OLAĞANÜSTÜ YÖNETİM USULLERİ TARİHİ OLARAK ANAYASA TARİHİMİZ
Machiavelli’nin beş yüzyıl önce kaleme aldığı eserde işlediği “zaruret hali-diktatörlük kurumu” modern anayasalara olağanüstü hal kavramı ile girdi. Osmanlı-Türkiye anayasal geleneği içinde de neredeyse beş yüz yıl önce dile getirilmiş kural içerildi. 1876 Anayasası’nın 113'üncü maddesi, acil durumun ortaya çıktığı bölgede, acil durum ile ilgili ve geçici bir süre ile padişaha sıkıyönetim (idare-i örfiye) ilan etme yetkisi vermişti. 113'üncü madde ilk halinde sürgün yetkisini de içeriyordu. Abdülhamit, bu maddeye dayanarak istibdadını kurdu, muhaliflerini yok etti. Anayasa ilan edildikten bir yıl sonra Meclisi Mebusan'ı tatil etti, anayasayı askıya aldı. 30 yıllık bir tiranlık döneminden sonra 1908 devrimiyle tahttan indirildi. 1909’da yürütmeye sınırsız yetki tanıyan 113'üncü maddenin sürgün hükümleri kaldırıldı, 1876 Anayasası’nda yapılan birçok değişiklikle parlamenter model benimsendi.
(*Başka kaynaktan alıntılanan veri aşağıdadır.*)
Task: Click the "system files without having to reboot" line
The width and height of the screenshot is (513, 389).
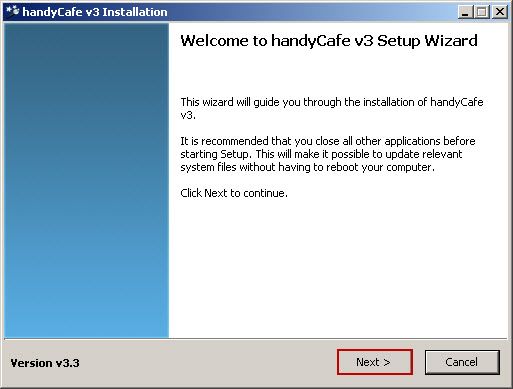Action: (307, 167)
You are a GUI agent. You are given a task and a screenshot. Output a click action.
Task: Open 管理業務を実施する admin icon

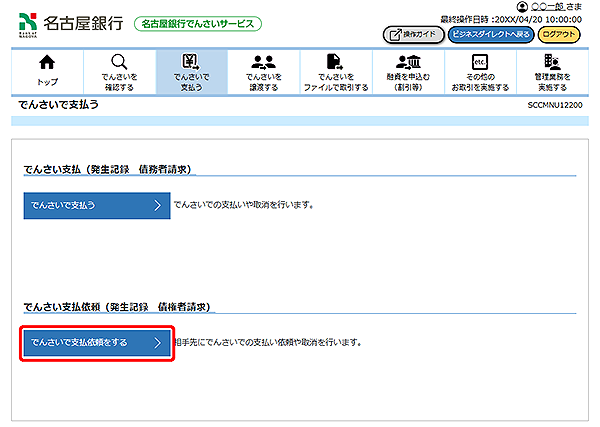[551, 62]
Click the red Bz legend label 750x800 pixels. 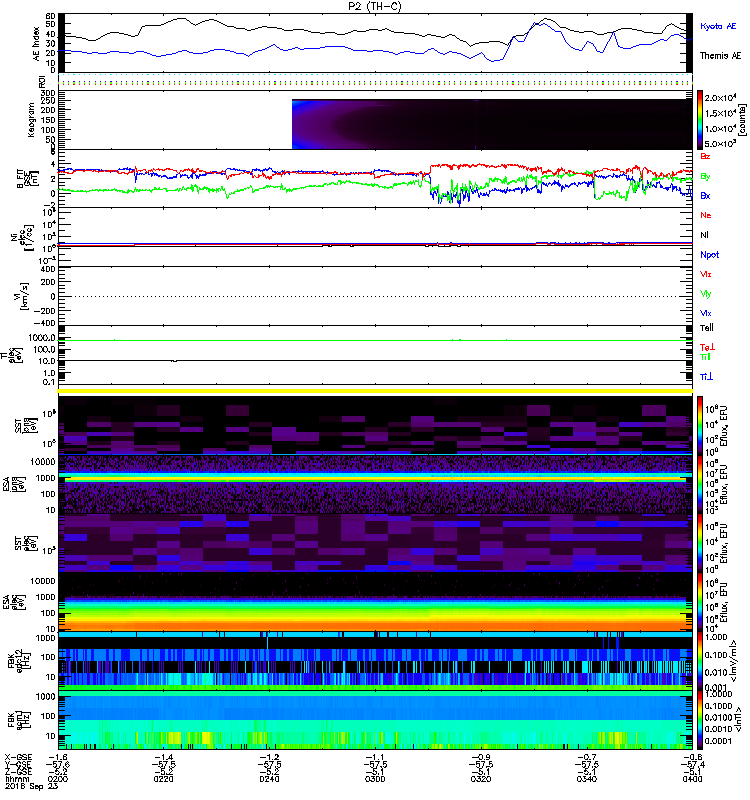(705, 156)
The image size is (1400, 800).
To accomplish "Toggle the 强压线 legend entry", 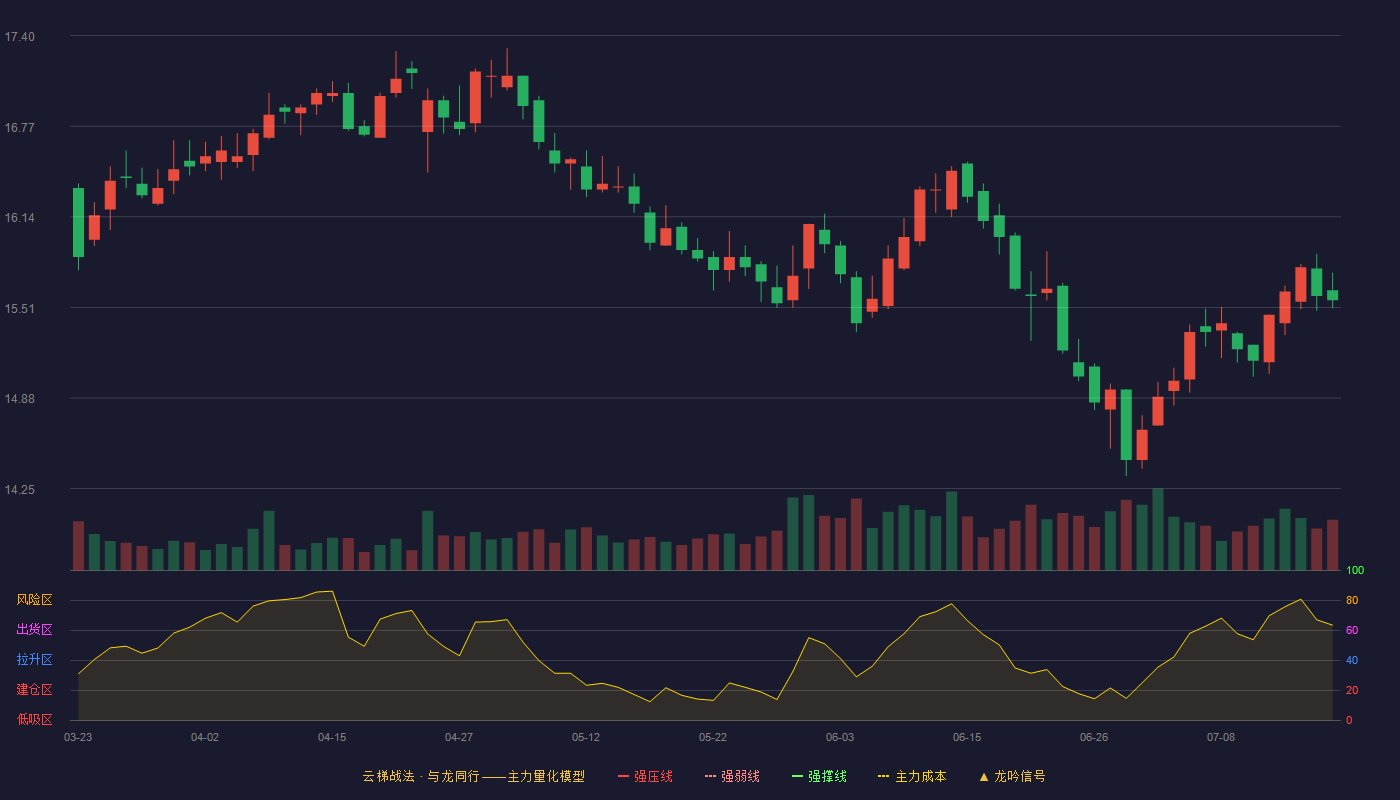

1921 Anayasası zaten olağanüstü yetkilere sahip bir meclis tarafından olağanüstü koşullarda yapılmıştı ve Meclis, yasama, yürütme ve yargı yetkilerini kendinde toplanmıştı. Ayrıca 1876 Anayasası’nın 1921 Anayasası tarafından kaldırılmamış hükümlerinin yürürlükte olduğu da kabul edilmişti. Bu nedenle olağanüstü hale ilişkin bir düzenleme yoktu, fakat elbette neredeyse Meclis tarafından atılan her adım olağanüstüydü. Tarık Zafer Tunaya Birinci TBMM’ye bu çerçevede “Diktatör Meclis” diyecekti. Bunu kuruculuğa işaret eden olumlu bir anlamda kullandığını sanırım söylemeye gerek yok.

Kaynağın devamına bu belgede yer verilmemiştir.